● **EXERCISE AIM**
Would you copy each line of the data below that has "image"?

═══ PROVIDED RECORDS

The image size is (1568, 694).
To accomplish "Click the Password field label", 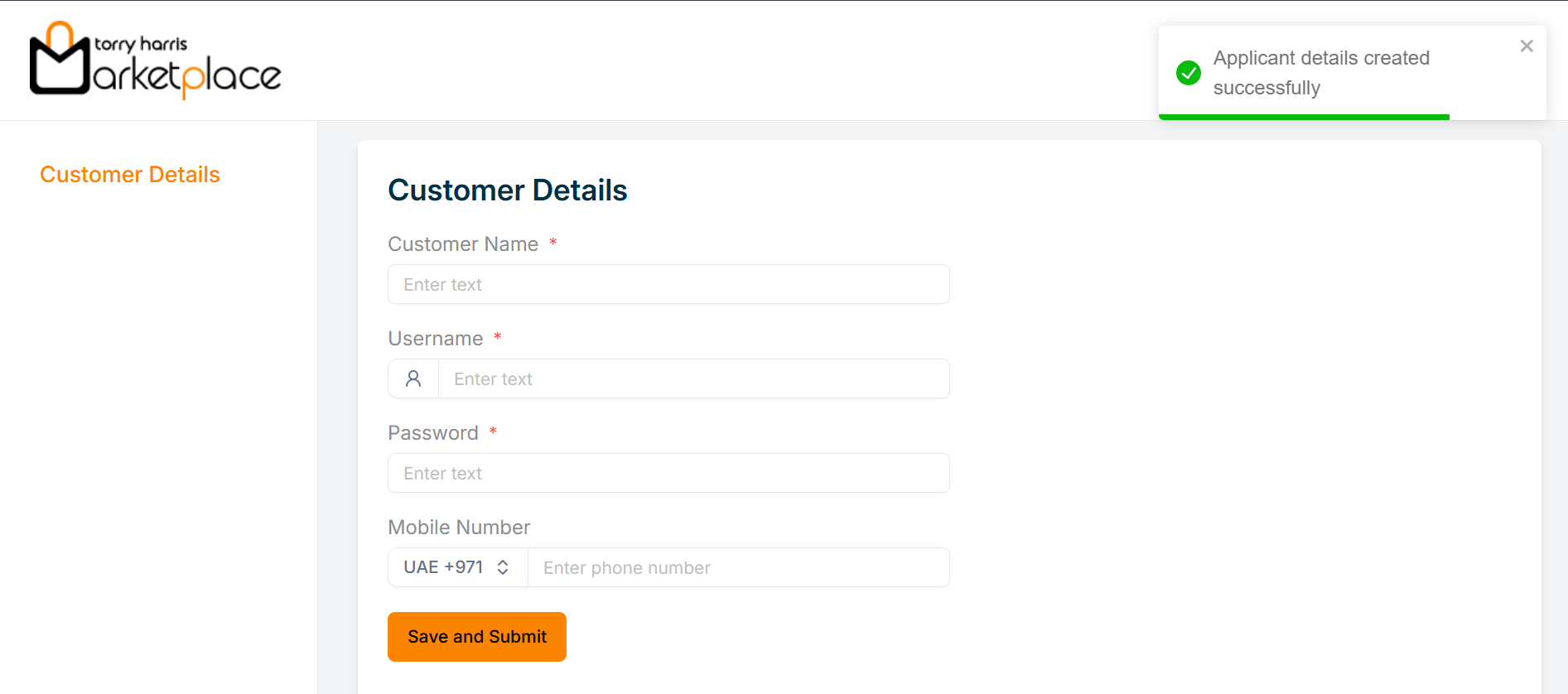I will tap(433, 433).
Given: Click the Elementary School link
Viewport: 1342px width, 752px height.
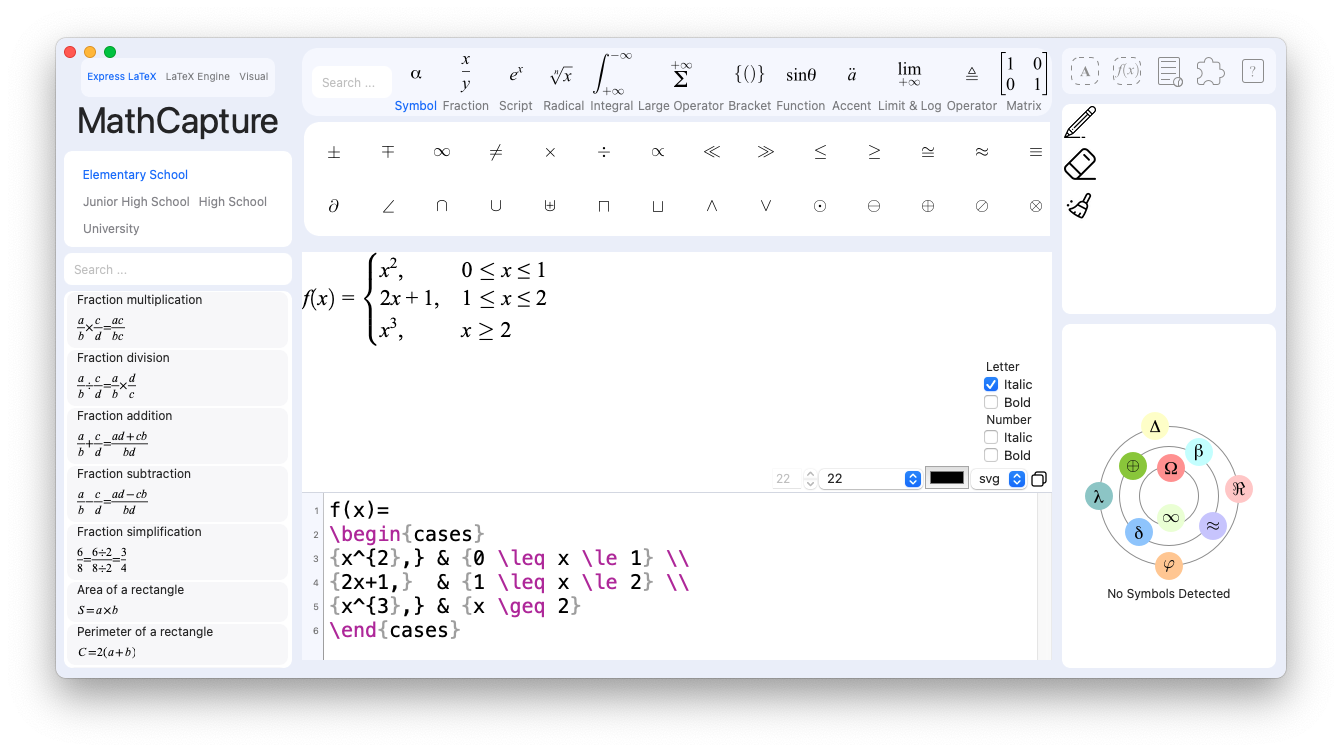Looking at the screenshot, I should click(x=135, y=174).
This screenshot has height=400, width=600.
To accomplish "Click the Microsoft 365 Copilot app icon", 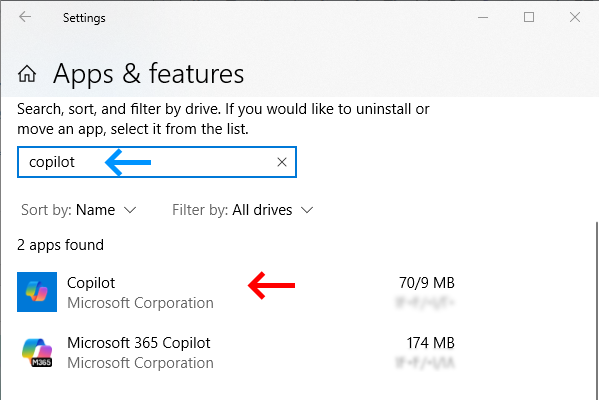I will [x=37, y=352].
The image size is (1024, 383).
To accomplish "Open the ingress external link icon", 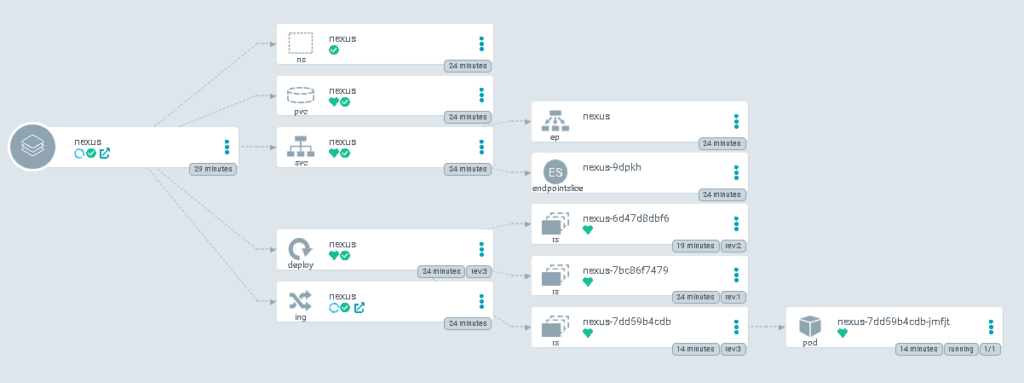I will 359,307.
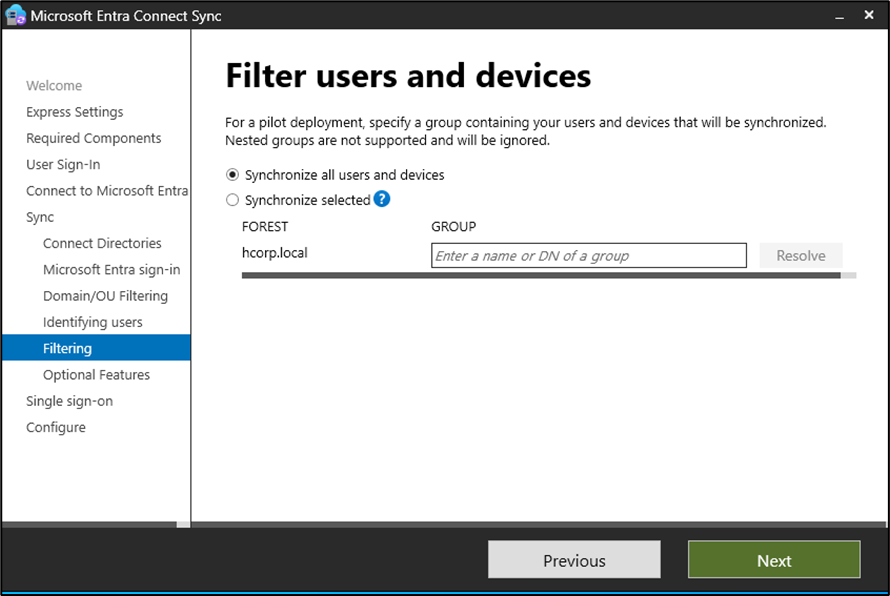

══════

● **FINISHED TASK**
The image size is (1568, 694).
The image size is (1024, 383).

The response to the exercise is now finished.